Concierto de verano (II): Los Pericos


Leonel González De León_ Perfil Casi literalEl primer autobús me lleva a la estación Tres Cruces para esperar la conexión que resulta imposible, pues el segundo nunca aparece. Pasa media hora y sigo a solas en el punto, en una tarde de sábado gris y solitaria como solo Montevideo puede brindarlas, y que siempre hieren un poco.

Me orillo sobre la acera y tomo un taxi. Va por Boulevard Artigas y se desvía hacia Agraciada. El piloto, que debe rayar los cincuenta, pregunta a dónde voy. «A ver a Los Pericos y a Los Cafres», respondo. Se sorprende de que las bandas que escuchó en su infancia aún estén activas. «Deben de ser un montón de viejos», agrega. Le otorgo el punto, pues ambas bandas son más canas que juventud.

Llegamos a la sala Otro Mundo. Un patio gigante sobre el Río de la Plata, lejos de los veintiún kilómetros de rambla turística y enclavado a mitad de la orilla industrial, donde no hay sonrisas ni enamorados sacándose fotos o bebiendo mate. Aquí el agua sabe a herrumbre de barcos oxidados, en una costa sin treguas y con muchos adioses. Anochece y justo antes de que oscurezca saco un par de fotos de la otra ribera, con sus mil focos que titilan contemplando la luna llena.

Hago la espera de una hora mirando al río. Sale al escenario una banda telonera que dejó buenas impresiones, pero cuyo nombre no puedo recordar. Otra pausa de una hora, con buenos temas de intermedio: covers de Bob Marley and the Wailers, y varios clásicos como Dawn Penn, Sumo y Creedence.

De a poco el programador va modulando hacia abajo el ritmo y las luces hasta que todo queda a oscuras. Se prende una luz roja en el escenario y, después de un par de nudos entre las guitarras y el órgano, arranca Runaway, desatando la furia contenida por varias horas. Sonido limpio y afinques bien marcados dan paso, en secuencia, a Complicado y aturdido, en una versión mucho más dinámica que la original que termina de inyectar hormona en el público.

De a poco, los cambios de luz permiten distinguir las siluetas de los miembros de Los Pericos.
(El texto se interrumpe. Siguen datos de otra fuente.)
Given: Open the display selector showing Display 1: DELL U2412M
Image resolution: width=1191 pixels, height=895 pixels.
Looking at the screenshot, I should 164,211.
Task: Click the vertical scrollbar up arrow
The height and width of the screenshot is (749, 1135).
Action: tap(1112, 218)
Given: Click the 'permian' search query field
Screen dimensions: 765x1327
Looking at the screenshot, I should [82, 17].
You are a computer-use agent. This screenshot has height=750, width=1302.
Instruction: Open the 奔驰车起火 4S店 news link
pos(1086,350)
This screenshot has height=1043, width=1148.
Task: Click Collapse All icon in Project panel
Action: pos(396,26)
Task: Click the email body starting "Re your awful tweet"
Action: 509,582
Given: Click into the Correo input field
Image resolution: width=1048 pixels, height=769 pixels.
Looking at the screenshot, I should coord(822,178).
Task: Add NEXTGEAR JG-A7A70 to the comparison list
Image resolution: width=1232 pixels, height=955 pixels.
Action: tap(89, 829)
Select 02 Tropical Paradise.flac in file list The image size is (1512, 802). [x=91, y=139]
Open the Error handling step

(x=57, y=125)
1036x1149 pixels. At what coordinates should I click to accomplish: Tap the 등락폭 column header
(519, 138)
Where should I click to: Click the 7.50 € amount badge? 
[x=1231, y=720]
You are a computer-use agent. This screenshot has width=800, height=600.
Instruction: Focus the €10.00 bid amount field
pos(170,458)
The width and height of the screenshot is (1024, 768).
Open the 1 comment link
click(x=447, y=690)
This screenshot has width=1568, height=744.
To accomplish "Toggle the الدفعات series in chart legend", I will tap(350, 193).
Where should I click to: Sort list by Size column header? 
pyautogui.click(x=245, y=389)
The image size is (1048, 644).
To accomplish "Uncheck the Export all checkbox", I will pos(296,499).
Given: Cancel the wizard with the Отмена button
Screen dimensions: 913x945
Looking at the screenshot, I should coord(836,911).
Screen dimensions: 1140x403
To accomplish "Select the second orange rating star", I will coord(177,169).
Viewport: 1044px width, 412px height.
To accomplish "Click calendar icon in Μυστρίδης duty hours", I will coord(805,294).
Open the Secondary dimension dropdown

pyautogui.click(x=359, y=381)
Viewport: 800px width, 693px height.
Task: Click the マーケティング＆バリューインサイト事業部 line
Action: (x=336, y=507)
Todos visten de negro, excepto el bajista, mucho más informal. Después de una pausa breve y un saludo lacónico van de nuevo, esta vez con Nada que perder, en una versión ska distinta a la original del año 87. Tras dos vueltas, el tema vuelve al ritmo original orquestado por el Topo Raiman, capitán de la banda desde la batería y acompasada por el saxofón.

Este último es, junto al trompetista y al guitarra dos, la dosis de juventud en una banda que conserva a la mitad de sus miembros fundadores. De nuevo sin mediar palabra suena Waiting for your love, con la letra en inglés proyectada en la pantalla y con la multitud coreándola en memoria de algún amor de juventud.

A pesar de la veteranía, las ganas de tocar se perciben intactas. Enganchan un tema tras otro sin mediar palabra hasta después de haber bombardeado al público. Van y vienen entre ska y reggae roots, con Mucha experiencia.

La audencia, tupida sin espacio para moverse en horizontal, salta al unísono al ritmo de los temas mientras deja salir el alma en cada coro. Suena Sin cadenas, seguida por Pupilas lejanas, quizás el tema más íntimo de la noche, con una intro de guitarra a cargo de Juanchi Baleirón, el vocalista.

Después de media hora sin descanso, Juanchi conversa un poco con la gente. Tiene el mérito de haber mantenido a flote a la banda tras la salida de Baiano, en 2004. Mucha gente creyó que el fin de la banda era inminente con la salida del vocalista original y que la estafeta era demasiado grande, pero Juanchi nunca dejó sentir el vacío.

A pesar de denominarse banda de reggae, esto es quizás solo un tercio de su presentación. Aquí se denota un rasgo que les ha permitido sobrevivir en varias épocas: la fusión de géneros que para algunos puristas del reggae pudo sonar a traición, pero que ha permitido que permanezcan vigentes en públicos de varias generaciones, pues la mayoría de la audiencia tiene mucho menos de los treinta años que la banda lleva en carretera.

Fusionan todo el tiempo, sobre todo con el ska, pero también con el rock pop, logrando que el auditorio baile y salte durante casi tres horas ininterrumpidas. Sobre el final suena Home sweet home, con la dinámica de hacer agacharse al público y luego hacerlo saltar desde abajo, como el último derroche de energía de la presentación.